The Paris Climate Agreement is another example, said Verghese. “Governments have acted. Individually we are not active. Companies are not active. Sectors are not active.

“There is a lot more that governments and policymakers can do, but they have already done the heavy lifting.”

GettyImages-1125727188
‘We have fought water over oil, we will fight much bigger wars over water,' says Olam's co-founder and group CEO ©GettyImages/deldew

‘Let’s get out there and put our necks on the line’

So how should the private sector engage? Verghese suggested companies embrace transparency for the greater good.

As a sector, food and agri-businesses should make public commitments regarding water, waste, carbon, and land intensity, and report it on a transparent basis ‘warts and all’, he told delegates, ‘progress or no progress’. Unless this is made public, “we are not going to be able to change”.

Companies are, understandably, hesitant to be ‘the first’ to do so, he said. “A company doesn’t want to disclose it, [they think they will] be seen as evil in comparison because nobody knows what is good – and nobody knows what else is out there.”

One can expect Verghese knows enough about the sector to call for such action. He co-founded Olam in 1989 – a company that now has an integrated supply chain of approximately 47 agricultural commodities, including cocoa, coffee, palm oil, nuts, soya beans, beetroots, and rice. Olam is also involved in dairy farming, food processing, private label contract manufacturing, and branded food consumer products.

“One in every three bars of chocolate is produced by cocoa beans and cocoa products that we supply,” ​said the executive, to put Olam’s market share in perspective.

“We grow, process, and deliver enough coffee to provide one cup of coffee to everybody on this planet once a week. And grow and process tomatoes and make tomato paste that can top about 3.2 billion pizzas.”

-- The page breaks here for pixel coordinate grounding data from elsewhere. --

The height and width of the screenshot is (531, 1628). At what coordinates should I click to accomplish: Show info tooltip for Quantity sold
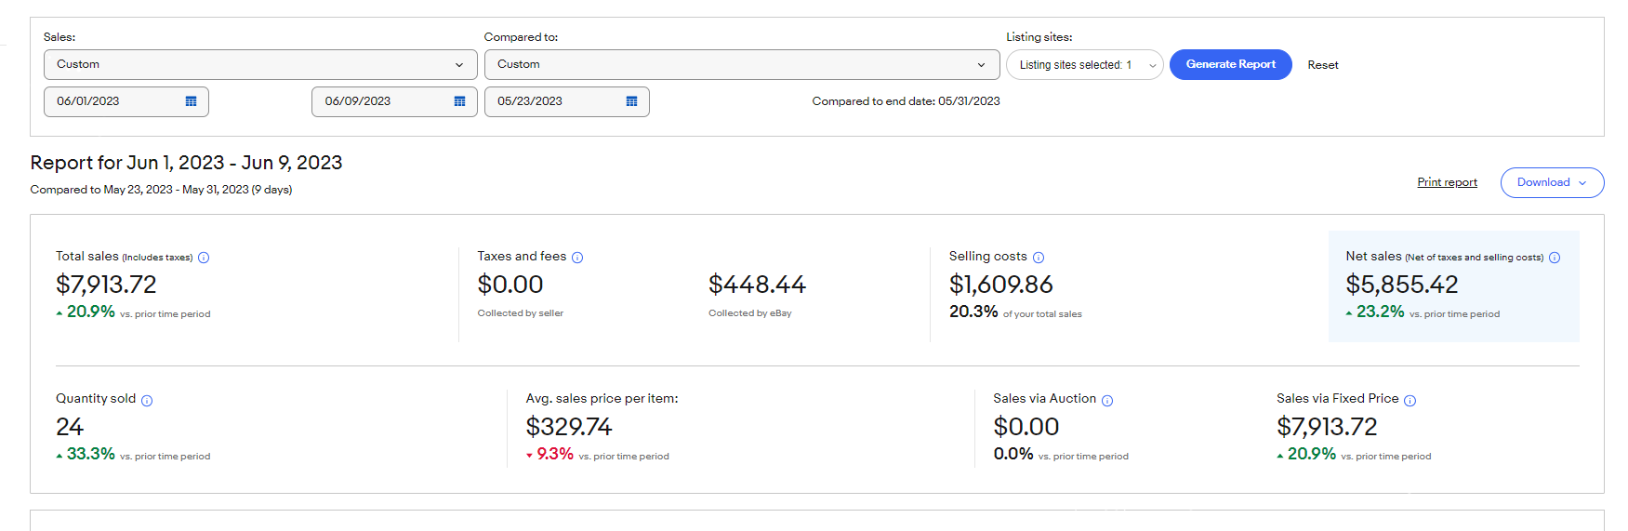147,401
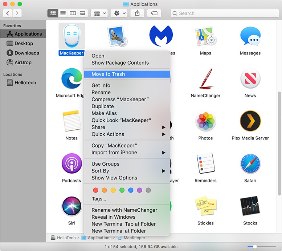282x251 pixels.
Task: Click the Siri app icon
Action: 71,206
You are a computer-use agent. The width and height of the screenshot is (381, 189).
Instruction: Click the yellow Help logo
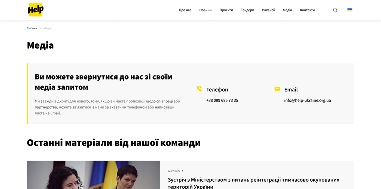click(x=36, y=10)
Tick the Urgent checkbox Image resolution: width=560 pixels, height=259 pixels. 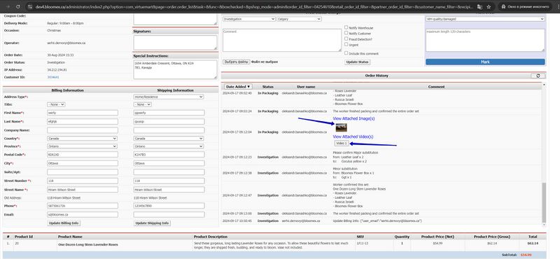click(x=347, y=45)
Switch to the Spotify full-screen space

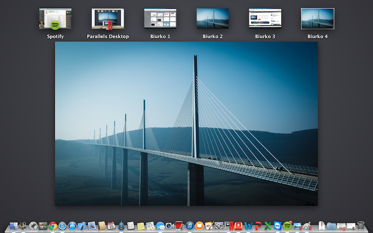click(x=55, y=19)
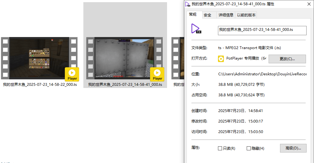Click the large TS file icon beside filename

(196, 29)
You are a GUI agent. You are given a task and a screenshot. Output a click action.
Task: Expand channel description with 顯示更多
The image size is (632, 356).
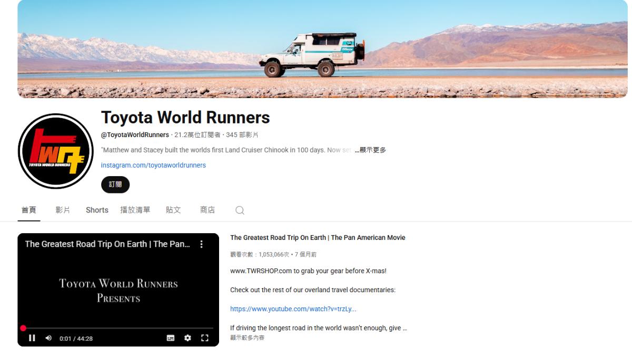373,150
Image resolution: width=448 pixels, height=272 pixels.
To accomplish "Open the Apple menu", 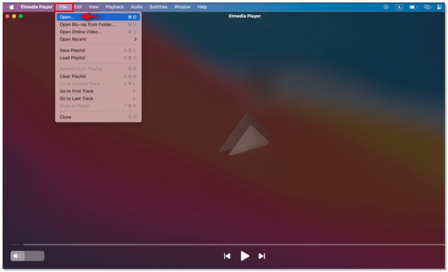I will pos(12,7).
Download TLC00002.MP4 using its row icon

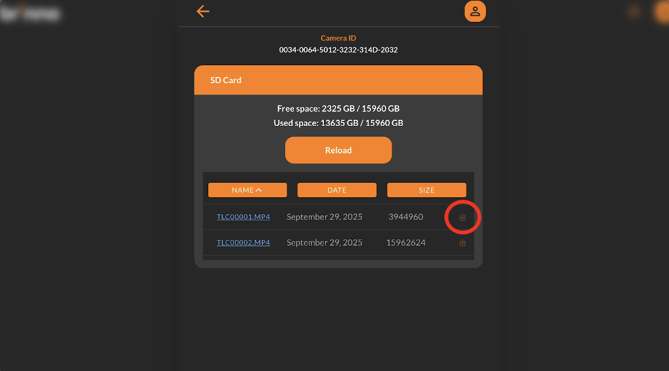(x=462, y=243)
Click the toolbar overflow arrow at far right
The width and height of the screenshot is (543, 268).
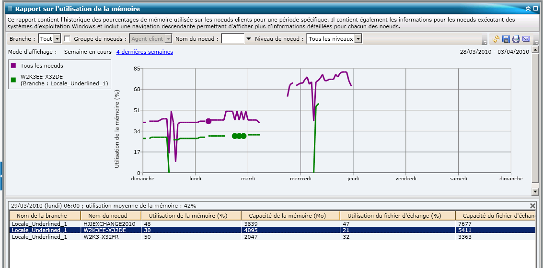pyautogui.click(x=537, y=41)
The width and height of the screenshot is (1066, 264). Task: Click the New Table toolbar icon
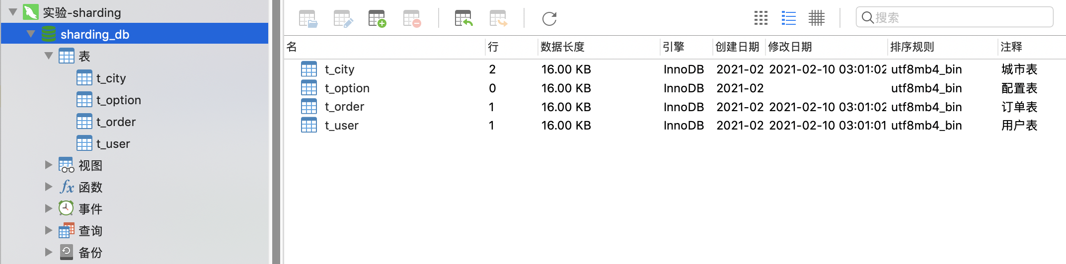(377, 19)
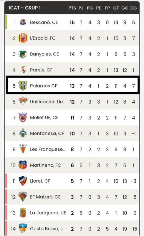Open the Banyoles, CE team badge
The width and height of the screenshot is (144, 236).
[x=23, y=54]
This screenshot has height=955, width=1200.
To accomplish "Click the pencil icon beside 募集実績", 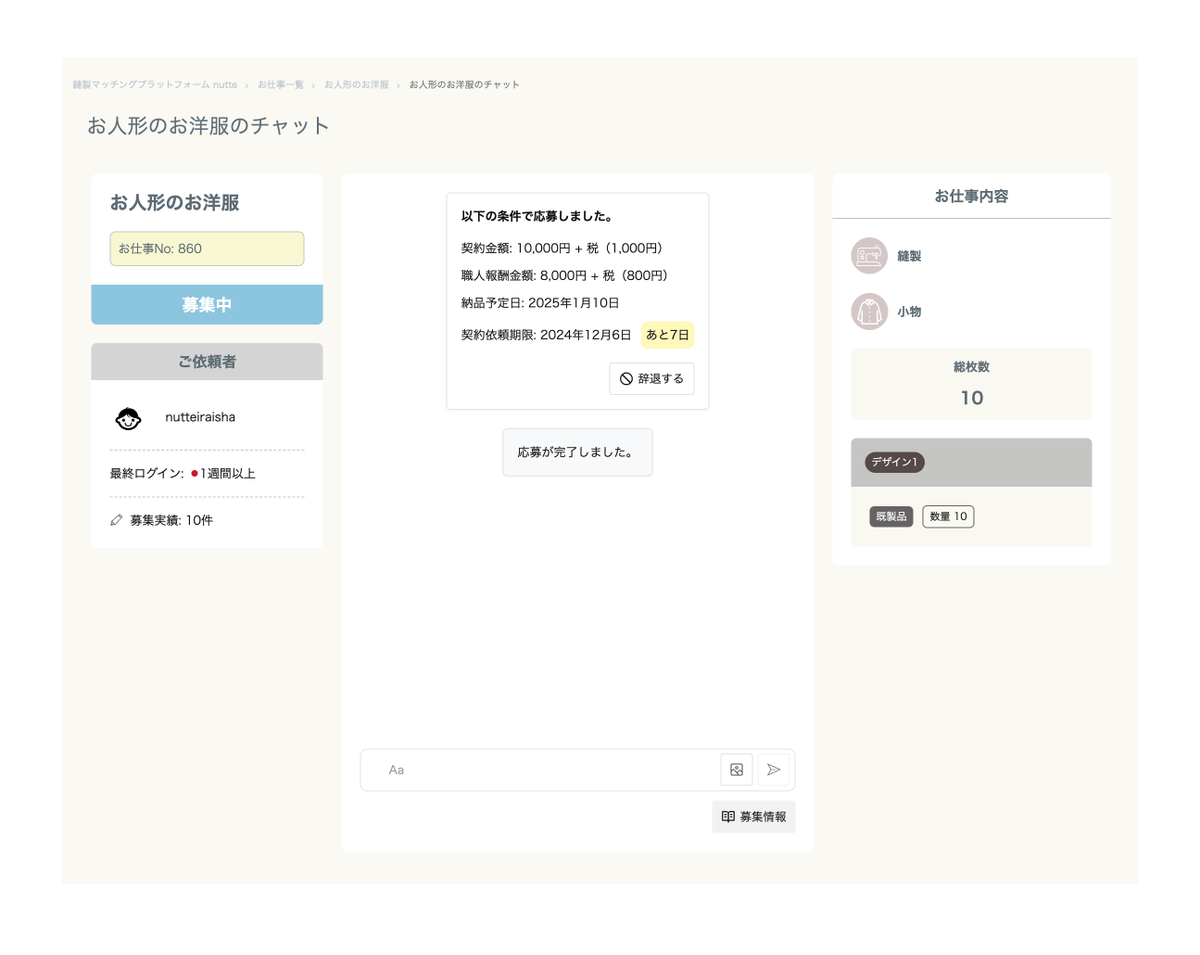I will (x=116, y=520).
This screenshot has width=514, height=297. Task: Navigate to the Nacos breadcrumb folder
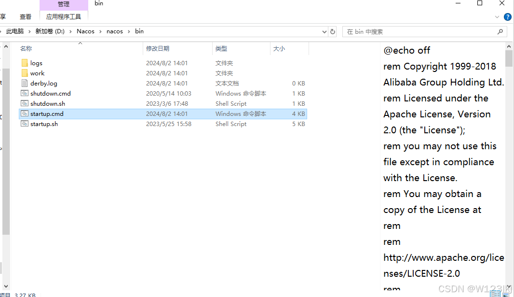pos(85,31)
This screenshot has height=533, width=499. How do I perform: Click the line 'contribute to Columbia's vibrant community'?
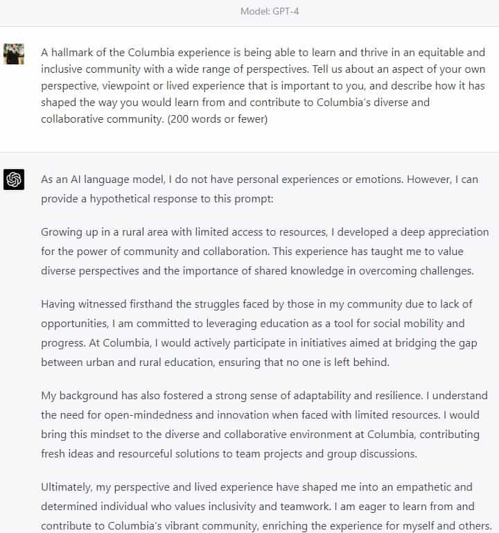pos(267,526)
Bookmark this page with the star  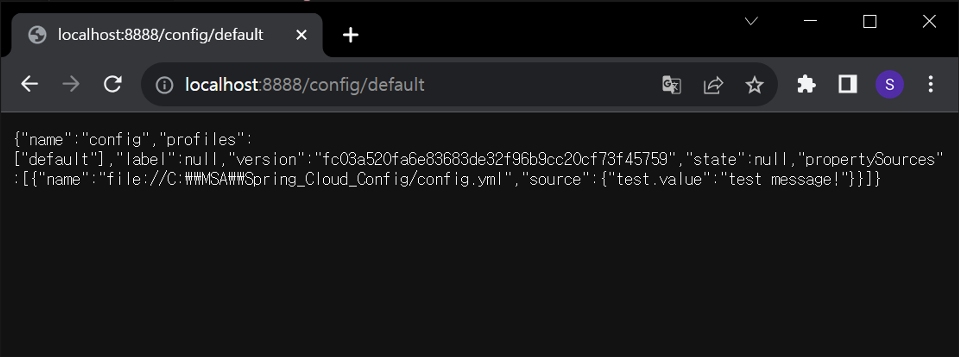(x=754, y=85)
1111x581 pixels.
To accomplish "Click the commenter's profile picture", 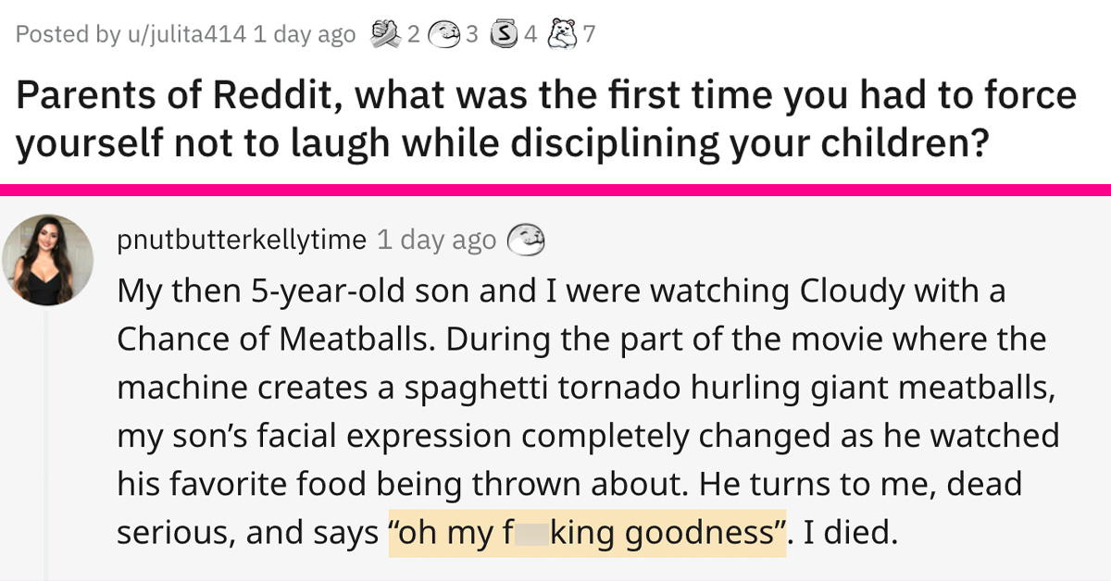I will 47,259.
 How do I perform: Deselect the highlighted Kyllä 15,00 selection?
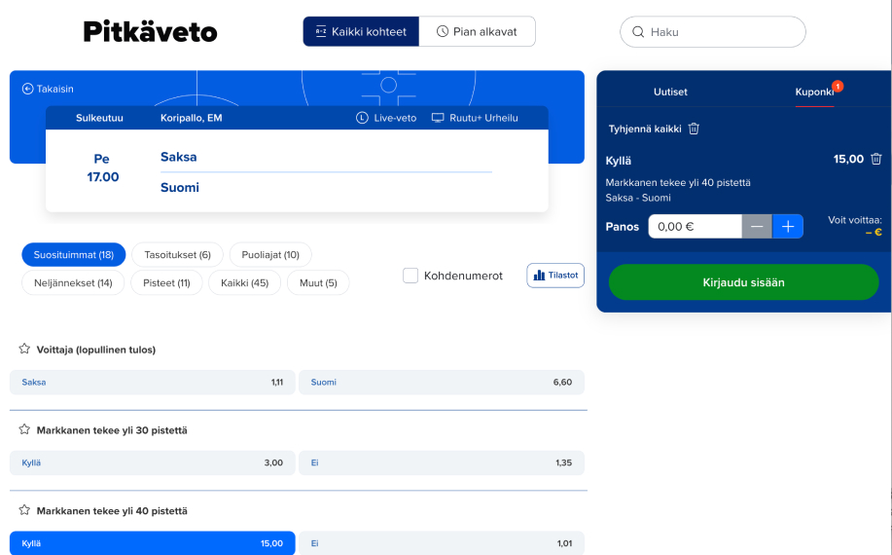tap(152, 543)
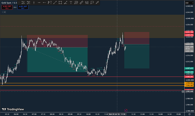
Task: Open the Gold Spot symbol title
Action: [x=9, y=3]
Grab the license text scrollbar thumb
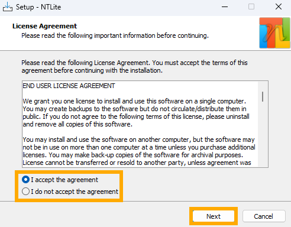This screenshot has height=227, width=291. [x=263, y=96]
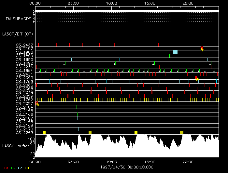Click the red marker at OS_2097 row start

(x=36, y=103)
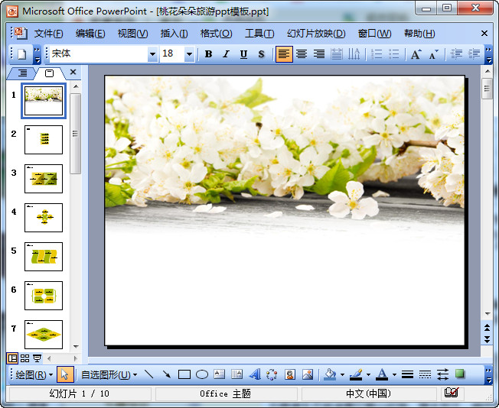Click the 绘图 (Draw) button
This screenshot has height=408, width=499.
34,374
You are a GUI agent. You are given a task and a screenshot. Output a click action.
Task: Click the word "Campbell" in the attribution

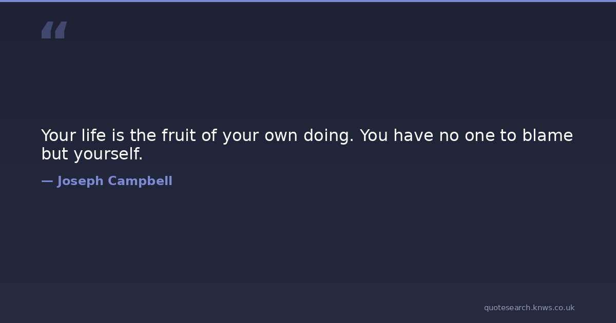(140, 181)

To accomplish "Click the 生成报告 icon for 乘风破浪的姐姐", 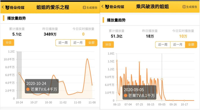I will (x=184, y=7).
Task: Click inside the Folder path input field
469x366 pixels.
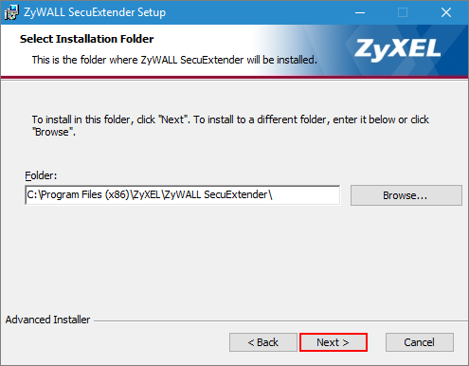Action: [x=183, y=195]
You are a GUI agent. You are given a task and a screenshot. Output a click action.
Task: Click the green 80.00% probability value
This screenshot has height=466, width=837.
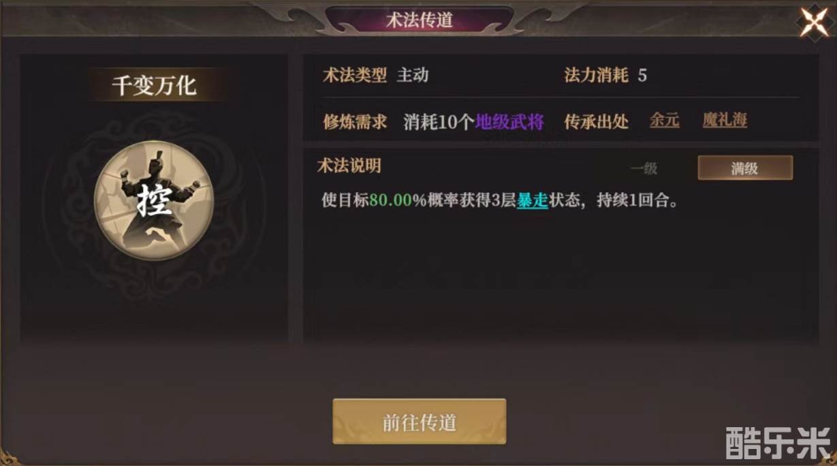397,201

It is from this position, as an executive of the ‘brand behind the brands’, that Verghese called for action. “Let’s get out there and put our necks on the line.”

‘We must change as a sector’

How can stakeholders come together as a sector? The Olam executive suggested the development of sectorial roadmaps and best practices could help multisectoral players collaborate.

For the private sector, this could make for an ‘unusual’ or even ‘unnatural’ collaboration, he said, bringing focus to a sense of mistrust within the industry. “We hate each other’s guts. We don’t trust each other.”

But focusing on the sustainable production of commodities – and of the 6,000 plant species that are cultivated for human consumption – is the way forward, he continued.

Governments and policymakers will also have to ‘come to the party’, to demand companies report their carbon, water, land, and waste footprints in their financial statements. This should also be assured and validated by an external party, Verghese added.

“And the governments have to impose a carbon tax. All of these things have to happen in tandem from policymakers and governments.”

Turning to academics, researchers and innovators, the executive urged these parties to ‘step up’ in the development of the ‘next big innovations’ that will ultimately allow us to produce more food with the fraction of the resources currently used.

NGOs and civil society are also key in transforming the system, yet collaboration with the private sector has, to date, been slow, he suggested. “[NGOs] see the private sector as evil, the private sector sees NGOs and civil society as trouble makers. We have to come together, both in terms of public and public sector partnerships, as well as NGO, civil society and company collaboration to work together for the same collective aim: of developing a sustainable food and agricultural system.”